[begin Data excerpts]

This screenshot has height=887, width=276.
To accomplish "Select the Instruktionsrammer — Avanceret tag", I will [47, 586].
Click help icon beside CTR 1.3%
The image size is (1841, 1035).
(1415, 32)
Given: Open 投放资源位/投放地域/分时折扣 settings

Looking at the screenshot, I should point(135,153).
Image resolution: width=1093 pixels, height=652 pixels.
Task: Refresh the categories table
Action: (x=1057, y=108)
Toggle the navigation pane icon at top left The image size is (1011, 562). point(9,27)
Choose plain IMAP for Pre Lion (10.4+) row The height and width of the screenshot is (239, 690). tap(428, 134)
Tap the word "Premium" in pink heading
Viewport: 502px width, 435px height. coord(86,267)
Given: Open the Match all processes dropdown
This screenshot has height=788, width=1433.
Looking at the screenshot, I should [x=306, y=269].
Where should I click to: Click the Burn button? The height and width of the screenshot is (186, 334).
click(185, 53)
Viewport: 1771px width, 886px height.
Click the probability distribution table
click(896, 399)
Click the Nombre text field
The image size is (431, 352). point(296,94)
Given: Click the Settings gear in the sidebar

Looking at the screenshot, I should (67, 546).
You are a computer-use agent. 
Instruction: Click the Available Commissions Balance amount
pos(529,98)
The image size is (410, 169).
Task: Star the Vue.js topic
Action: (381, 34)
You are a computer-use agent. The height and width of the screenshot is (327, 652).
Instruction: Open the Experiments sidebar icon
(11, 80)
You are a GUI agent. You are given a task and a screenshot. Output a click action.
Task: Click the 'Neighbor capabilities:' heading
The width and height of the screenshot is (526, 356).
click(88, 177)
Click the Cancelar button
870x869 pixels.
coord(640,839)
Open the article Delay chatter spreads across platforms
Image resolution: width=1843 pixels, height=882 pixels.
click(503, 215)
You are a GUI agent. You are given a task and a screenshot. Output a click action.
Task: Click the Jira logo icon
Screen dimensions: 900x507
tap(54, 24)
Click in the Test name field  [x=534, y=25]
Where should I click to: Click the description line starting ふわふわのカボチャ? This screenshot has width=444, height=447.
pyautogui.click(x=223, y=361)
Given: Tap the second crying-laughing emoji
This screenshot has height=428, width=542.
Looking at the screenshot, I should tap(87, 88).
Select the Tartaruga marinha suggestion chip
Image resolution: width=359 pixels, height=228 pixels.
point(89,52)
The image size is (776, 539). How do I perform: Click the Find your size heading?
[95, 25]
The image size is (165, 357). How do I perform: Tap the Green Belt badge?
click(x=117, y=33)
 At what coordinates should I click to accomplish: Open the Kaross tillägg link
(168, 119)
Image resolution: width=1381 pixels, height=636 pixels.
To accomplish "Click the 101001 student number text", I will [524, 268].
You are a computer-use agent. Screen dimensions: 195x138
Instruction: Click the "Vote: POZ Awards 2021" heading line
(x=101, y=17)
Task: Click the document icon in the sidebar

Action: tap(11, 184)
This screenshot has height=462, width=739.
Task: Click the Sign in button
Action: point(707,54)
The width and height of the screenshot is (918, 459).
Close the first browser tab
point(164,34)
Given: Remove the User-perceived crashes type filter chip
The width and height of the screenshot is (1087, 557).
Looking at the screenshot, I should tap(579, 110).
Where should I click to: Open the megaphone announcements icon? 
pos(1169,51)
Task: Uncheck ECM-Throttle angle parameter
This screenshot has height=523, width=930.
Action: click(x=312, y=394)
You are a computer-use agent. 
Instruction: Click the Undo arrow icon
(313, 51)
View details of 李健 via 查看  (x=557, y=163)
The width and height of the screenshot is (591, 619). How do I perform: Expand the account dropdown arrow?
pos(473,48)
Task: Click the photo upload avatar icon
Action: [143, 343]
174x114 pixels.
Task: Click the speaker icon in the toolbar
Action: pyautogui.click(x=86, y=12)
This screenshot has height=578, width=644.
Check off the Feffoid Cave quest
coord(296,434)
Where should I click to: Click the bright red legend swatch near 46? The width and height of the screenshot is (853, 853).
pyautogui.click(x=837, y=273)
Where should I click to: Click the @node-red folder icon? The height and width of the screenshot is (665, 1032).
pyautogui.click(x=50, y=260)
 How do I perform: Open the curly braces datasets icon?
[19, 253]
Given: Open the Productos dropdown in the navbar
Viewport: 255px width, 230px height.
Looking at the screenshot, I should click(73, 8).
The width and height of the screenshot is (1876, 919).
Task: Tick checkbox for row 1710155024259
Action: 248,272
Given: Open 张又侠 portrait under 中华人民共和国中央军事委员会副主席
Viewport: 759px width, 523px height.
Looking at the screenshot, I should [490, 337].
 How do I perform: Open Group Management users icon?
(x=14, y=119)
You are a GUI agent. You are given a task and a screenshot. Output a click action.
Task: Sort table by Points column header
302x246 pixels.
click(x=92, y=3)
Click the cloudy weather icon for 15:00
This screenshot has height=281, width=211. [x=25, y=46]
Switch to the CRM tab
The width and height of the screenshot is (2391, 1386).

[end Data excerpts]

◆ **Task directions**: Rewrite the items above with every instance of "Cancelar" changed to "Cancel", leaving everything else as it is.

◆ **Finished exercise**:
This screenshot has height=887, width=276.
To accomplish "Select the Instruktionsrammer — Avanceret tag", I will [47, 586].
Click help icon beside CTR 1.3%
The image size is (1841, 1035).
(1415, 32)
Given: Open 投放资源位/投放地域/分时折扣 settings

Looking at the screenshot, I should point(135,153).
Image resolution: width=1093 pixels, height=652 pixels.
Task: Refresh the categories table
Action: (x=1057, y=108)
Toggle the navigation pane icon at top left The image size is (1011, 562). point(9,27)
Choose plain IMAP for Pre Lion (10.4+) row The height and width of the screenshot is (239, 690). tap(428, 134)
Tap the word "Premium" in pink heading
Viewport: 502px width, 435px height. coord(86,267)
Given: Open the Match all processes dropdown
This screenshot has height=788, width=1433.
Looking at the screenshot, I should [x=306, y=269].
Where should I click to: Click the Burn button? The height and width of the screenshot is (186, 334).
click(185, 53)
Viewport: 1771px width, 886px height.
Click the probability distribution table
click(896, 399)
Click the Nombre text field
The image size is (431, 352). point(296,94)
Given: Click the Settings gear in the sidebar

Looking at the screenshot, I should (67, 546).
You are a computer-use agent. 
Instruction: Click the Available Commissions Balance amount
pos(529,98)
The image size is (410, 169).
Task: Star the Vue.js topic
Action: (381, 34)
You are a computer-use agent. The height and width of the screenshot is (327, 652).
Instruction: Open the Experiments sidebar icon
(11, 80)
You are a GUI agent. You are given a task and a screenshot. Output a click action.
Task: Click the 'Neighbor capabilities:' heading
The width and height of the screenshot is (526, 356).
click(88, 177)
Click the Cancel button
870x869 pixels.
coord(640,839)
Open the article Delay chatter spreads across platforms
Image resolution: width=1843 pixels, height=882 pixels.
click(503, 215)
You are a GUI agent. You are given a task and a screenshot. Output a click action.
Task: Click the Jira logo icon
Screen dimensions: 900x507
tap(54, 24)
Click in the Test name field  [x=534, y=25]
Where should I click to: Click the description line starting ふわふわのカボチャ? This screenshot has width=444, height=447.
pyautogui.click(x=223, y=361)
Given: Tap the second crying-laughing emoji
This screenshot has height=428, width=542.
Looking at the screenshot, I should tap(87, 88).
Select the Tartaruga marinha suggestion chip
Image resolution: width=359 pixels, height=228 pixels.
point(89,52)
The image size is (776, 539). How do I perform: Click the Find your size heading?
[95, 25]
The image size is (165, 357). How do I perform: Tap the Green Belt badge?
click(x=117, y=33)
 At what coordinates should I click to accomplish: Open the Kaross tillägg link
(168, 119)
Image resolution: width=1381 pixels, height=636 pixels.
To accomplish "Click the 101001 student number text", I will [524, 268].
You are a computer-use agent. Screen dimensions: 195x138
Instruction: Click the "Vote: POZ Awards 2021" heading line
(x=101, y=17)
Task: Click the document icon in the sidebar

Action: tap(11, 184)
This screenshot has height=462, width=739.
Task: Click the Sign in button
Action: point(707,54)
The width and height of the screenshot is (918, 459).
Close the first browser tab
point(164,34)
Given: Remove the User-perceived crashes type filter chip
The width and height of the screenshot is (1087, 557).
Looking at the screenshot, I should tap(579, 110).
Where should I click to: Open the megaphone announcements icon? 
pos(1169,51)
Task: Uncheck ECM-Throttle angle parameter
This screenshot has height=523, width=930.
Action: click(x=312, y=394)
You are a computer-use agent. 
Instruction: Click the Undo arrow icon
(313, 51)
View details of 李健 via 查看  (x=557, y=163)
The width and height of the screenshot is (591, 619). How do I perform: Expand the account dropdown arrow?
pos(473,48)
Task: Click the photo upload avatar icon
Action: [143, 343]
174x114 pixels.
Task: Click the speaker icon in the toolbar
Action: pyautogui.click(x=86, y=12)
This screenshot has height=578, width=644.
Check off the Feffoid Cave quest
coord(296,434)
Where should I click to: Click the bright red legend swatch near 46? The width and height of the screenshot is (853, 853).
pyautogui.click(x=837, y=273)
Where should I click to: Click the @node-red folder icon? The height and width of the screenshot is (665, 1032).
pyautogui.click(x=50, y=260)
 How do I perform: Open the curly braces datasets icon?
[19, 253]
Given: Open the Productos dropdown in the navbar
Viewport: 255px width, 230px height.
Looking at the screenshot, I should click(73, 8).
The width and height of the screenshot is (1876, 919).
Task: Tick checkbox for row 1710155024259
Action: 248,272
Given: Open 张又侠 portrait under 中华人民共和国中央军事委员会副主席
Viewport: 759px width, 523px height.
Looking at the screenshot, I should [490, 337].
 How do I perform: Open Group Management users icon?
(x=14, y=119)
You are a GUI agent. You are given a task and a screenshot. Output a click action.
Task: Sort table by Points column header
302x246 pixels.
click(x=92, y=3)
Click the cloudy weather icon for 15:00
This screenshot has height=281, width=211. [x=25, y=46]
Switch to the CRM tab
The width and height of the screenshot is (2391, 1386).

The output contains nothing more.